In both studies, researchers analyzed the blood of adults ages 65 to 75 and looked for patterns of polyunsaturated fatty acids (PUFAs), key inflammation fighters. They were looking at the relationship between the patterns of these nutrients and the subjects’ brain structure, as well as their performance on cognitive tests. While previous studies have analyzed how brain patterns are affected by certain polyunsaturated fatty acids, they typically only focused on one or two. These studies, however, are taking a close look at how the entire group of polyunsaturated fatty acids affect brain structure.
The first study, that analyzed the frontoparietal network of the brain, found connections between the blood levels of three omega-3 fatty acids—ALA, stearidonic acid and eicosatrienoic acid—and the subjects’ fluid intelligence. Additionally, they found that the subjects with higher levels of these three omega-3 fatty acids in their blood had a larger left frontoparietal cortex, which also impacted the subjects’ fluid intelligence.
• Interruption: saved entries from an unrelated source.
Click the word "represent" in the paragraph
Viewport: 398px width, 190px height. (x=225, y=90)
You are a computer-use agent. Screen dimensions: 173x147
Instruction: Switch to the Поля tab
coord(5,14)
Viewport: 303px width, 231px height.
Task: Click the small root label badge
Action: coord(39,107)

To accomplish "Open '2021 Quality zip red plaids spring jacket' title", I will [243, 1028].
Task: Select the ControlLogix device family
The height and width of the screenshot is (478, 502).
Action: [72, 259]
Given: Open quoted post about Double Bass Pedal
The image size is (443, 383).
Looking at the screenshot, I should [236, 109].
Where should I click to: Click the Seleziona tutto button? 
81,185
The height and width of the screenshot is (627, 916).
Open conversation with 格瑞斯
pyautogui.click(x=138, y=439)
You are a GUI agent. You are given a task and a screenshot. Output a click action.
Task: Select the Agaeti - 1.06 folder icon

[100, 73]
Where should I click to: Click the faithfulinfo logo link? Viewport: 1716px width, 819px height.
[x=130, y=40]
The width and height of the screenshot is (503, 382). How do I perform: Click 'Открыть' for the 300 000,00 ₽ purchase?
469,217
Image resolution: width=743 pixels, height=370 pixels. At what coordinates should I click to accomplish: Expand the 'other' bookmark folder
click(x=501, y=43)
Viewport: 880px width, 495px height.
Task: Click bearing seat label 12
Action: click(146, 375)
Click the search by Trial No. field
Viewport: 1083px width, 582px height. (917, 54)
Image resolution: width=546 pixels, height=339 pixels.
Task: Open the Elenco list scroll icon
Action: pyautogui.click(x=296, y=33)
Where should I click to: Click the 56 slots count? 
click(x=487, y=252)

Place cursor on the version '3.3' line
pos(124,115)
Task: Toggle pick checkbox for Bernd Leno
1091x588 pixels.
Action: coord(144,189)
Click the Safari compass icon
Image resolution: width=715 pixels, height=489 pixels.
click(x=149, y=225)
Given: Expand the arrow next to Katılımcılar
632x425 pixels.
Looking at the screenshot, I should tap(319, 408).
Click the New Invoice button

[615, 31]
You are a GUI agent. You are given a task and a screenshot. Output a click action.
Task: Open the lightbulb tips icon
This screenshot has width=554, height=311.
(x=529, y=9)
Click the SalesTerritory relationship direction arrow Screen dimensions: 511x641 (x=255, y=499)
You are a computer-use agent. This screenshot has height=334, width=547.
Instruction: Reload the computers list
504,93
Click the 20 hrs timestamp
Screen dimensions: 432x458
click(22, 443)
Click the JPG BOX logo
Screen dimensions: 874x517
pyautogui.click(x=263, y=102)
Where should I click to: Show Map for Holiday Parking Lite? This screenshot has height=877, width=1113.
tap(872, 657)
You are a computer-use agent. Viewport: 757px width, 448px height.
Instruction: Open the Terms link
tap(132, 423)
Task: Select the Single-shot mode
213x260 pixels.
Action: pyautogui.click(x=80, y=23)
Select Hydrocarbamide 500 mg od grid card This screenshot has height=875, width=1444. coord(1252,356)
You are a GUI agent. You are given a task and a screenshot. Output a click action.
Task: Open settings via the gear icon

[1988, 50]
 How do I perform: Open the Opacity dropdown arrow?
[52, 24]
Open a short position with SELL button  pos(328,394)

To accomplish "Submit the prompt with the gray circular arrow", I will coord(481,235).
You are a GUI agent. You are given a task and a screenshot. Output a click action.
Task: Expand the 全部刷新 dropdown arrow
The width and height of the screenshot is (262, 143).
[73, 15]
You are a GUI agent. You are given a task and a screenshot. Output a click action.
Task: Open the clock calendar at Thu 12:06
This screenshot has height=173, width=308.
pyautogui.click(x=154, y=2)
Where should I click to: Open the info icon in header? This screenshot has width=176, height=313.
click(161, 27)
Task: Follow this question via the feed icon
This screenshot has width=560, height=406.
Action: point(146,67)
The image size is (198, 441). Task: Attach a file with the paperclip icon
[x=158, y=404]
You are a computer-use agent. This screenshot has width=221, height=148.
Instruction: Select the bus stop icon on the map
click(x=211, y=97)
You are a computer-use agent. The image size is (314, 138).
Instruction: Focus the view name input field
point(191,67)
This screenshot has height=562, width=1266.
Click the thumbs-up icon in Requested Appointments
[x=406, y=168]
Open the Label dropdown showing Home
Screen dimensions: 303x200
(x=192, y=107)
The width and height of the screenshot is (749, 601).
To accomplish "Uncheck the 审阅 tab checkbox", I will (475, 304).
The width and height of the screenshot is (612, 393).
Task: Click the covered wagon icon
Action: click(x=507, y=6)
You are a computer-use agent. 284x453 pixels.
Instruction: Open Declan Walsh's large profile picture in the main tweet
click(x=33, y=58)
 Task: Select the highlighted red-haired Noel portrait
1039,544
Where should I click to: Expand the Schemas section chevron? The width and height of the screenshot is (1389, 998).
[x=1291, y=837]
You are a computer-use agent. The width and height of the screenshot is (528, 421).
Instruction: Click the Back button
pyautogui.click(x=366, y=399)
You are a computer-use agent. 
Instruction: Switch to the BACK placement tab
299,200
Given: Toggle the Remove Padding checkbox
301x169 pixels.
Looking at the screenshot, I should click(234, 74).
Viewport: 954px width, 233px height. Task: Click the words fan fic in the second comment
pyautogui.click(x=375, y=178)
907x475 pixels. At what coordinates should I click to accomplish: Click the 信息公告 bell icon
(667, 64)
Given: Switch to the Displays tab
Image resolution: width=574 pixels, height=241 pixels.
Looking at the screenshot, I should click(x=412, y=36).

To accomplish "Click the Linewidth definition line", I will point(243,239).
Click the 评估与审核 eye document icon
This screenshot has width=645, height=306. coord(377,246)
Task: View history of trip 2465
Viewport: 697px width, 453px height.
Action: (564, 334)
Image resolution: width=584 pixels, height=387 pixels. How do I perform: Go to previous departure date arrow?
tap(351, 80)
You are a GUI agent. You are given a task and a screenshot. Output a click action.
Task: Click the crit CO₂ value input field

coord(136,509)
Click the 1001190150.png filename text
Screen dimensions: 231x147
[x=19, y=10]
The results of the second study found that a good balance of omega-3 and omega-6 fatty acids in the blood was associated with a larger fornix, which impacts one’s ability to recall memories.
Pretty interesting right? The takeaway here is that the more polyunsaturated fatty acids you have in your diet (omega-3 and omega-6 fatty acids in particular), the stronger your brain health and the lower your chances are of having Alzheimer’s later in life.
Now here are some of the best PUFA-containing foods to add to your diet:
Eggs: Eggs are a great place to start, thanks to their high omega-3 fatty acids content. This good fat helps lower blood triglycerides and keeps cholesterol levels down.
Olive oil: The ingredient oleocanthal is a major inflammation buster.
Fish: Omega-3’s are not only great for your skin, but are especially effective at reducing swelling! Some top omega contenders would be mackerel, salmon, herring and tuna. Sardines are also a great option.
Avocados: Who doesn’t love an excuse to eat more of this creamy, green superfood? Avocados are the holy grail of anti-inflammatory nutrients, containing lutein, beta-carotene, alpha-carotene, vitamins C and E, selenium and zinc and omega-3 fatty acids.
Nuts and seeds: Think walnuts and almonds, chia and flaxseeds, hemp seeds and hazelnuts. They all contain large amounts of omega-3s.
Leafy veggies: Kale, spinach, Brussels sprouts, etc., all contain ALA as well as plenty of other vitamins and nutrients, such as fiber.